Your assignment: Please restate each entry that follows word for word.

[Input data Boundary: Start]

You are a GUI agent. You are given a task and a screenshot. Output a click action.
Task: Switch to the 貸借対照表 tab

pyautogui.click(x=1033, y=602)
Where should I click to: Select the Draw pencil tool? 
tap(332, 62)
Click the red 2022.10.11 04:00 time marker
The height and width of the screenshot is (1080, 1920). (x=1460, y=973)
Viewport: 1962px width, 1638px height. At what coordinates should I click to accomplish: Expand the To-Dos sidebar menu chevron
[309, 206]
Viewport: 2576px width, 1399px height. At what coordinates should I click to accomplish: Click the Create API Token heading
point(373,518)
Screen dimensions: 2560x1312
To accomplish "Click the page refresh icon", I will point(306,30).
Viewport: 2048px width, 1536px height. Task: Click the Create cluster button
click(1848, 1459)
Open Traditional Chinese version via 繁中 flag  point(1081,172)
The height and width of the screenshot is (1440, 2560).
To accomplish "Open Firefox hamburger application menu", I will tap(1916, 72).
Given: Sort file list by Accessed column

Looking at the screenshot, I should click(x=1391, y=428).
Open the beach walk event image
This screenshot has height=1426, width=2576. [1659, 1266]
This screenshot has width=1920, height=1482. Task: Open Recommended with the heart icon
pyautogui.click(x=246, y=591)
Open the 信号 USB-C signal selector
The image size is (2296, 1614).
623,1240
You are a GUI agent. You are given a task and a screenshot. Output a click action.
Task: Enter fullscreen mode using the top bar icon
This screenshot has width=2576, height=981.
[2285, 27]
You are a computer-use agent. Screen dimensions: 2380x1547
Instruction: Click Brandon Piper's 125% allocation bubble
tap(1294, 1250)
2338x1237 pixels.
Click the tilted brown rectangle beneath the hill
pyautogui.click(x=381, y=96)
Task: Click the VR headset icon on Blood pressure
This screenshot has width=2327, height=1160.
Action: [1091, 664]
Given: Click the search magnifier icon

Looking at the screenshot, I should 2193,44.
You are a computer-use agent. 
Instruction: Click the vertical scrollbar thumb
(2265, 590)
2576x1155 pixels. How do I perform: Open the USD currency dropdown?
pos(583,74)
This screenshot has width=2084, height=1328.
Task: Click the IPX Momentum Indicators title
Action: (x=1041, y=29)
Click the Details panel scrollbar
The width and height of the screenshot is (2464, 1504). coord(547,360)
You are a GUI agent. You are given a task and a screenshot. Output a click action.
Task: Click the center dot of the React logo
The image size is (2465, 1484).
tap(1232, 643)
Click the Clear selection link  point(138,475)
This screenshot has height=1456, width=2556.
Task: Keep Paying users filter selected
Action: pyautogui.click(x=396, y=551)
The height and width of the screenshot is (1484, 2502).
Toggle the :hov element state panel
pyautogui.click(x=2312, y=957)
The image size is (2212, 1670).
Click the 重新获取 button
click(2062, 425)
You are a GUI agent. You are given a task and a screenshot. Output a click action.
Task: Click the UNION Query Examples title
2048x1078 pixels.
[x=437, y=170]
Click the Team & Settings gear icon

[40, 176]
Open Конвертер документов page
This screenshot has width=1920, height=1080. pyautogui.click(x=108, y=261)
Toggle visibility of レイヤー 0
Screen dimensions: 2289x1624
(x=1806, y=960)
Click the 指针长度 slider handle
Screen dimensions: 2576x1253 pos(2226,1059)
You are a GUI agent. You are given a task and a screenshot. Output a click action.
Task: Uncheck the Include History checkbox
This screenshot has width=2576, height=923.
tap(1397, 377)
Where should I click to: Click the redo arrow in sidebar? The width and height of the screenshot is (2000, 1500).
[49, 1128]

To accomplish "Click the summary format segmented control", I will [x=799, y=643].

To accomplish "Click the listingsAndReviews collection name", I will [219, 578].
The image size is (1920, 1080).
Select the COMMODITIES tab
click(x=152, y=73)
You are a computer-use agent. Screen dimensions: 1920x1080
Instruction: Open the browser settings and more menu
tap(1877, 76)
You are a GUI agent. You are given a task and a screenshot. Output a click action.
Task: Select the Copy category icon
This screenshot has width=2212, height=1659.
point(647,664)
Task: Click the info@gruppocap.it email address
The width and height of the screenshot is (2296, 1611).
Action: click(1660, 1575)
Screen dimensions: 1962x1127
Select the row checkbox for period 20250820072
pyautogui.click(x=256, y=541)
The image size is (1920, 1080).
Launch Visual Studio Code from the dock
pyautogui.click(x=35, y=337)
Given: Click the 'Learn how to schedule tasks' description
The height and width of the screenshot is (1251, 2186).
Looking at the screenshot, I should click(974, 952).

[Input data Boundary: End]

Final answer:
You are a GUI agent. You are given a task and a screenshot. Output a click action.
Task: Switch to the 貸借対照表 tab

pyautogui.click(x=1033, y=602)
Where should I click to: Select the Draw pencil tool? 
tap(332, 62)
Click the red 2022.10.11 04:00 time marker
The height and width of the screenshot is (1080, 1920). (x=1460, y=973)
Viewport: 1962px width, 1638px height. At what coordinates should I click to accomplish: Expand the To-Dos sidebar menu chevron
[309, 206]
Viewport: 2576px width, 1399px height. At what coordinates should I click to accomplish: Click the Create API Token heading
point(373,518)
Screen dimensions: 2560x1312
To accomplish "Click the page refresh icon", I will point(306,30).
Viewport: 2048px width, 1536px height. Task: Click the Create cluster button
click(1848, 1459)
Open Traditional Chinese version via 繁中 flag  point(1081,172)
The height and width of the screenshot is (1440, 2560).
To accomplish "Open Firefox hamburger application menu", I will tap(1916, 72).
Given: Sort file list by Accessed column

Looking at the screenshot, I should click(x=1391, y=428).
Open the beach walk event image
This screenshot has height=1426, width=2576. [1659, 1266]
This screenshot has width=1920, height=1482. Task: Open Recommended with the heart icon
pyautogui.click(x=246, y=591)
Open the 信号 USB-C signal selector
The image size is (2296, 1614).
623,1240
You are a GUI agent. You are given a task and a screenshot. Output a click action.
Task: Enter fullscreen mode using the top bar icon
This screenshot has width=2576, height=981.
[2285, 27]
You are a computer-use agent. Screen dimensions: 2380x1547
Instruction: Click Brandon Piper's 125% allocation bubble
tap(1294, 1250)
2338x1237 pixels.
Click the tilted brown rectangle beneath the hill
pyautogui.click(x=381, y=96)
Task: Click the VR headset icon on Blood pressure
This screenshot has width=2327, height=1160.
Action: [1091, 664]
Given: Click the search magnifier icon

Looking at the screenshot, I should 2193,44.
You are a computer-use agent. 
Instruction: Click the vertical scrollbar thumb
(2265, 590)
2576x1155 pixels. How do I perform: Open the USD currency dropdown?
pos(583,74)
This screenshot has width=2084, height=1328.
Task: Click the IPX Momentum Indicators title
Action: (x=1041, y=29)
Click the Details panel scrollbar
The width and height of the screenshot is (2464, 1504). coord(547,360)
You are a GUI agent. You are given a task and a screenshot. Output a click action.
Task: Click the center dot of the React logo
The image size is (2465, 1484).
tap(1232, 643)
Click the Clear selection link  point(138,475)
This screenshot has height=1456, width=2556.
Task: Keep Paying users filter selected
Action: pyautogui.click(x=396, y=551)
The height and width of the screenshot is (1484, 2502).
Toggle the :hov element state panel
pyautogui.click(x=2312, y=957)
The image size is (2212, 1670).
Click the 重新获取 button
click(2062, 425)
You are a GUI agent. You are given a task and a screenshot. Output a click action.
Task: Click the UNION Query Examples title
2048x1078 pixels.
[x=437, y=170]
Click the Team & Settings gear icon

[40, 176]
Open Конвертер документов page
This screenshot has width=1920, height=1080. pyautogui.click(x=108, y=261)
Toggle visibility of レイヤー 0
Screen dimensions: 2289x1624
(x=1806, y=960)
Click the 指针长度 slider handle
Screen dimensions: 2576x1253 pos(2226,1059)
You are a GUI agent. You are given a task and a screenshot. Output a click action.
Task: Uncheck the Include History checkbox
This screenshot has width=2576, height=923.
tap(1397, 377)
Where should I click to: Click the redo arrow in sidebar? The width and height of the screenshot is (2000, 1500).
[49, 1128]

To accomplish "Click the summary format segmented control", I will [x=799, y=643].

To accomplish "Click the listingsAndReviews collection name", I will [219, 578].
The image size is (1920, 1080).
Select the COMMODITIES tab
click(x=152, y=73)
You are a computer-use agent. Screen dimensions: 1920x1080
Instruction: Open the browser settings and more menu
tap(1877, 76)
You are a GUI agent. You are given a task and a screenshot. Output a click action.
Task: Select the Copy category icon
This screenshot has width=2212, height=1659.
point(647,664)
Task: Click the info@gruppocap.it email address
The width and height of the screenshot is (2296, 1611).
Action: click(1660, 1575)
Screen dimensions: 1962x1127
Select the row checkbox for period 20250820072
pyautogui.click(x=256, y=541)
The image size is (1920, 1080).
Launch Visual Studio Code from the dock
pyautogui.click(x=35, y=337)
Given: Click the 'Learn how to schedule tasks' description
The height and width of the screenshot is (1251, 2186).
Looking at the screenshot, I should click(974, 952).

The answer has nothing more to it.